------ RECORDS TO USE ------

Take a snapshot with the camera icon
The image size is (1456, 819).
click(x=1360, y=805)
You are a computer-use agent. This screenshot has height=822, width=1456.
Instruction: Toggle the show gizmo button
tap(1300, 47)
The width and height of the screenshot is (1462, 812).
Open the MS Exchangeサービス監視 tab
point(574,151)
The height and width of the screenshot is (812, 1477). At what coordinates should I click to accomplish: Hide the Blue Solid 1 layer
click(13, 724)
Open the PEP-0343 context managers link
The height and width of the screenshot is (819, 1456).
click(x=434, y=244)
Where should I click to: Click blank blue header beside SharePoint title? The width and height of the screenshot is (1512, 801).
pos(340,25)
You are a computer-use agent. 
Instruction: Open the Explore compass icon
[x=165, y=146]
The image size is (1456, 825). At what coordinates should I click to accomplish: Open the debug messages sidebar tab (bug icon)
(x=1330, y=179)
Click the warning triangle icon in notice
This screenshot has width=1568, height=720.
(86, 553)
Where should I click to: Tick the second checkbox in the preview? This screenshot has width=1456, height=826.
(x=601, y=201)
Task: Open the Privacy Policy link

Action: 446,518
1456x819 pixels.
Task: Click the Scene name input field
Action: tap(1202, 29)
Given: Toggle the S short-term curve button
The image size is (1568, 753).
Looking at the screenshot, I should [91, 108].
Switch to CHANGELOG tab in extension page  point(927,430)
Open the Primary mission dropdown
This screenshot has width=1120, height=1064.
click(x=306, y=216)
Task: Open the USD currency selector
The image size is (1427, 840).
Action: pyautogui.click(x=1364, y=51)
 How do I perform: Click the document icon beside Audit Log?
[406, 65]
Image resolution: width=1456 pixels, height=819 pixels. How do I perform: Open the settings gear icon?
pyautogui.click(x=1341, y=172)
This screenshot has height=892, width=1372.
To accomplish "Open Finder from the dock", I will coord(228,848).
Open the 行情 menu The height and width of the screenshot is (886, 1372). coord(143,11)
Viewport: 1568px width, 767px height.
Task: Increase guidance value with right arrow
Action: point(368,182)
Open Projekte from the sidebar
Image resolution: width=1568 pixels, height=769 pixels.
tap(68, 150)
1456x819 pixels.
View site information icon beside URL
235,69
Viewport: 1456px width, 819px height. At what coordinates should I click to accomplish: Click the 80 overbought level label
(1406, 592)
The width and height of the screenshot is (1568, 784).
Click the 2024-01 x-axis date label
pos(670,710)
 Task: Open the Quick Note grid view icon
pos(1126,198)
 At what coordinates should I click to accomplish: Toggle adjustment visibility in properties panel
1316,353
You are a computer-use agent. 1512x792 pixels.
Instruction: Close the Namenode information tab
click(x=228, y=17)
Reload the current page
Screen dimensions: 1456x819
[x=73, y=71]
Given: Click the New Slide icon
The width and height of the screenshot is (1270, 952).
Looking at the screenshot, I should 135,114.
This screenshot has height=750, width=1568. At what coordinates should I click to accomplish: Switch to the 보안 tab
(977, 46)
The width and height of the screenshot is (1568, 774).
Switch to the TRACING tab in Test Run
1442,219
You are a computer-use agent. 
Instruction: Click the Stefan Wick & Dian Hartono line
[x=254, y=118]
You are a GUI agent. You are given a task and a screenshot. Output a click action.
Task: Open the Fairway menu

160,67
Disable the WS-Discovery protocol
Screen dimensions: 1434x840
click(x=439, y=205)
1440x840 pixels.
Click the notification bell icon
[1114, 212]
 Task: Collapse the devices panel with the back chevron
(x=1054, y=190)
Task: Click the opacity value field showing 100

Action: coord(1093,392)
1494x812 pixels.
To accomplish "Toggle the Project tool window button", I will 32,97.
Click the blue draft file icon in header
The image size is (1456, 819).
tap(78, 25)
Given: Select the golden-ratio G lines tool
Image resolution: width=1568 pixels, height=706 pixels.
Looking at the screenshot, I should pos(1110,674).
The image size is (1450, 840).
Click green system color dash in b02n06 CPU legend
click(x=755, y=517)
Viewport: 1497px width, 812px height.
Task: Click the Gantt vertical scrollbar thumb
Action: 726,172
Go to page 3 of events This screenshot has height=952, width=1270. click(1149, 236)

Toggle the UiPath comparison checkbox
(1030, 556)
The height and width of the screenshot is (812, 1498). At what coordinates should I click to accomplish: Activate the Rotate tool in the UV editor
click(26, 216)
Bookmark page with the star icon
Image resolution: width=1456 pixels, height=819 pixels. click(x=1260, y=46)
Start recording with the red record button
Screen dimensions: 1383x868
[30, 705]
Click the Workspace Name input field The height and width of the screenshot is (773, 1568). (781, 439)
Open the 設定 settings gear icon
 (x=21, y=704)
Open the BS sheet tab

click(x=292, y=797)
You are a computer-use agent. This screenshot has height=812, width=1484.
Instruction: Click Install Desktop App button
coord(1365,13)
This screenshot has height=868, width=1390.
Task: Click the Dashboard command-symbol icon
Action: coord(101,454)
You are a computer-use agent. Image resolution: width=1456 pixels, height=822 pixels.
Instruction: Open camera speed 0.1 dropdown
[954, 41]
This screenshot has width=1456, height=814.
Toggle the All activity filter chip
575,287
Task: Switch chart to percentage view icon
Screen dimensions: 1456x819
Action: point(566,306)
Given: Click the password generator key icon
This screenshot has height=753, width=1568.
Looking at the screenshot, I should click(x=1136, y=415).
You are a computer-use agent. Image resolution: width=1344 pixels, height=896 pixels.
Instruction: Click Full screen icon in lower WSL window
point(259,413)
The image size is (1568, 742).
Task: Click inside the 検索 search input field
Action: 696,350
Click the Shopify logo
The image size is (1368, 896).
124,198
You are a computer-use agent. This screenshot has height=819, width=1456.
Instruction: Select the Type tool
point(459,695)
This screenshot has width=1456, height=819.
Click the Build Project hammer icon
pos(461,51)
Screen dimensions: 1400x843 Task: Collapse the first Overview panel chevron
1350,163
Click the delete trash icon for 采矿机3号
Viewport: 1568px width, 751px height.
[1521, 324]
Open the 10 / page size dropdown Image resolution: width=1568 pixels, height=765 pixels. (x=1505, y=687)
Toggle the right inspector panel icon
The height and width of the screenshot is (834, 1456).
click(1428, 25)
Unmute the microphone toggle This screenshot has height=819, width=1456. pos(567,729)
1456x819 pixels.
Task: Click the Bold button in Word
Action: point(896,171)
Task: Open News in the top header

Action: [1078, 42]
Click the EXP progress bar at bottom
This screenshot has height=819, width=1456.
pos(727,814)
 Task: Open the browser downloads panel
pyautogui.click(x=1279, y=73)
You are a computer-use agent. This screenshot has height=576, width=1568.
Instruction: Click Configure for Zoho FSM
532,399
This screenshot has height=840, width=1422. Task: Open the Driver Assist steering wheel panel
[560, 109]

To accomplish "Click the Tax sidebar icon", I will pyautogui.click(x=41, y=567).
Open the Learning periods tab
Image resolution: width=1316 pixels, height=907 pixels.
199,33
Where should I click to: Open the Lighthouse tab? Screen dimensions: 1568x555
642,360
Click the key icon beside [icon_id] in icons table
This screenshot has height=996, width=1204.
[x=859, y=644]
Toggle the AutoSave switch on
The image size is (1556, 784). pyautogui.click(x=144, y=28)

------

EXERCISE BRIEF —
Would you please return all of the data exactly?

TASK SOLUTION —
Take a snapshot with the camera icon
The image size is (1456, 819).
click(x=1360, y=805)
You are a computer-use agent. This screenshot has height=822, width=1456.
Instruction: Toggle the show gizmo button
tap(1300, 47)
The width and height of the screenshot is (1462, 812).
Open the MS Exchangeサービス監視 tab
point(574,151)
The height and width of the screenshot is (812, 1477). At what coordinates should I click to accomplish: Hide the Blue Solid 1 layer
click(13, 724)
Open the PEP-0343 context managers link
The height and width of the screenshot is (819, 1456).
click(x=434, y=244)
Where should I click to: Click blank blue header beside SharePoint title? The width and height of the screenshot is (1512, 801).
pos(340,25)
You are a computer-use agent. 
Instruction: Open the Explore compass icon
[x=165, y=146]
The image size is (1456, 825). At what coordinates should I click to accomplish: Open the debug messages sidebar tab (bug icon)
(x=1330, y=179)
Click the warning triangle icon in notice
This screenshot has width=1568, height=720.
(86, 553)
Where should I click to: Tick the second checkbox in the preview? This screenshot has width=1456, height=826.
(x=601, y=201)
Task: Open the Privacy Policy link

Action: 446,518
1456x819 pixels.
Task: Click the Scene name input field
Action: tap(1202, 29)
Given: Toggle the S short-term curve button
The image size is (1568, 753).
Looking at the screenshot, I should [91, 108].
Switch to CHANGELOG tab in extension page  point(927,430)
Open the Primary mission dropdown
This screenshot has width=1120, height=1064.
click(x=306, y=216)
Task: Open the USD currency selector
The image size is (1427, 840).
Action: pyautogui.click(x=1364, y=51)
 How do I perform: Click the document icon beside Audit Log?
[406, 65]
Image resolution: width=1456 pixels, height=819 pixels. How do I perform: Open the settings gear icon?
pyautogui.click(x=1341, y=172)
This screenshot has height=892, width=1372.
To accomplish "Open Finder from the dock", I will coord(228,848).
Open the 行情 menu The height and width of the screenshot is (886, 1372). coord(143,11)
Viewport: 1568px width, 767px height.
Task: Increase guidance value with right arrow
Action: point(368,182)
Open Projekte from the sidebar
Image resolution: width=1568 pixels, height=769 pixels.
tap(68, 150)
1456x819 pixels.
View site information icon beside URL
235,69
Viewport: 1456px width, 819px height. At what coordinates should I click to accomplish: Click the 80 overbought level label
(1406, 592)
The width and height of the screenshot is (1568, 784).
Click the 2024-01 x-axis date label
pos(670,710)
 Task: Open the Quick Note grid view icon
pos(1126,198)
 At what coordinates should I click to accomplish: Toggle adjustment visibility in properties panel
1316,353
You are a computer-use agent. 1512x792 pixels.
Instruction: Close the Namenode information tab
click(x=228, y=17)
Reload the current page
Screen dimensions: 1456x819
[x=73, y=71]
Given: Click the New Slide icon
The width and height of the screenshot is (1270, 952).
Looking at the screenshot, I should 135,114.
This screenshot has height=750, width=1568. At what coordinates should I click to accomplish: Switch to the 보안 tab
(977, 46)
The width and height of the screenshot is (1568, 774).
Switch to the TRACING tab in Test Run
1442,219
You are a computer-use agent. 
Instruction: Click the Stefan Wick & Dian Hartono line
[x=254, y=118]
You are a GUI agent. You are given a task and a screenshot. Output a click action.
Task: Open the Fairway menu

160,67
Disable the WS-Discovery protocol
Screen dimensions: 1434x840
click(x=439, y=205)
1440x840 pixels.
Click the notification bell icon
[1114, 212]
 Task: Collapse the devices panel with the back chevron
(x=1054, y=190)
Task: Click the opacity value field showing 100

Action: coord(1093,392)
1494x812 pixels.
To accomplish "Toggle the Project tool window button", I will 32,97.
Click the blue draft file icon in header
The image size is (1456, 819).
tap(78, 25)
Given: Select the golden-ratio G lines tool
Image resolution: width=1568 pixels, height=706 pixels.
Looking at the screenshot, I should pos(1110,674).
The image size is (1450, 840).
Click green system color dash in b02n06 CPU legend
click(x=755, y=517)
Viewport: 1497px width, 812px height.
Task: Click the Gantt vertical scrollbar thumb
Action: 726,172
Go to page 3 of events This screenshot has height=952, width=1270. click(1149, 236)

Toggle the UiPath comparison checkbox
(1030, 556)
The height and width of the screenshot is (812, 1498). At what coordinates should I click to accomplish: Activate the Rotate tool in the UV editor
click(26, 216)
Bookmark page with the star icon
Image resolution: width=1456 pixels, height=819 pixels. click(x=1260, y=46)
Start recording with the red record button
Screen dimensions: 1383x868
[30, 705]
Click the Workspace Name input field The height and width of the screenshot is (773, 1568). (781, 439)
Open the 設定 settings gear icon
 (x=21, y=704)
Open the BS sheet tab

click(x=292, y=797)
You are a computer-use agent. This screenshot has height=812, width=1484.
Instruction: Click Install Desktop App button
coord(1365,13)
This screenshot has height=868, width=1390.
Task: Click the Dashboard command-symbol icon
Action: coord(101,454)
You are a computer-use agent. Image resolution: width=1456 pixels, height=822 pixels.
Instruction: Open camera speed 0.1 dropdown
[954, 41]
This screenshot has width=1456, height=814.
Toggle the All activity filter chip
575,287
Task: Switch chart to percentage view icon
Screen dimensions: 1456x819
Action: point(566,306)
Given: Click the password generator key icon
This screenshot has height=753, width=1568.
Looking at the screenshot, I should click(x=1136, y=415).
You are a computer-use agent. Image resolution: width=1344 pixels, height=896 pixels.
Instruction: Click Full screen icon in lower WSL window
point(259,413)
The image size is (1568, 742).
Task: Click inside the 検索 search input field
Action: 696,350
Click the Shopify logo
The image size is (1368, 896).
124,198
You are a computer-use agent. This screenshot has height=819, width=1456.
Instruction: Select the Type tool
point(459,695)
This screenshot has width=1456, height=819.
Click the Build Project hammer icon
pos(461,51)
Screen dimensions: 1400x843 Task: Collapse the first Overview panel chevron
1350,163
Click the delete trash icon for 采矿机3号
Viewport: 1568px width, 751px height.
[1521, 324]
Open the 10 / page size dropdown Image resolution: width=1568 pixels, height=765 pixels. (x=1505, y=687)
Toggle the right inspector panel icon
The height and width of the screenshot is (834, 1456).
click(1428, 25)
Unmute the microphone toggle This screenshot has height=819, width=1456. pos(567,729)
1456x819 pixels.
Task: Click the Bold button in Word
Action: point(896,171)
Task: Open News in the top header

Action: [1078, 42]
Click the EXP progress bar at bottom
This screenshot has height=819, width=1456.
pos(727,814)
 Task: Open the browser downloads panel
pyautogui.click(x=1279, y=73)
You are a computer-use agent. This screenshot has height=576, width=1568.
Instruction: Click Configure for Zoho FSM
532,399
This screenshot has height=840, width=1422. Task: Open the Driver Assist steering wheel panel
[560, 109]

To accomplish "Click the Tax sidebar icon", I will pyautogui.click(x=41, y=567).
Open the Learning periods tab
Image resolution: width=1316 pixels, height=907 pixels.
199,33
Where should I click to: Open the Lighthouse tab? Screen dimensions: 1568x555
642,360
Click the key icon beside [icon_id] in icons table
This screenshot has height=996, width=1204.
[x=859, y=644]
Toggle the AutoSave switch on
The image size is (1556, 784). pyautogui.click(x=144, y=28)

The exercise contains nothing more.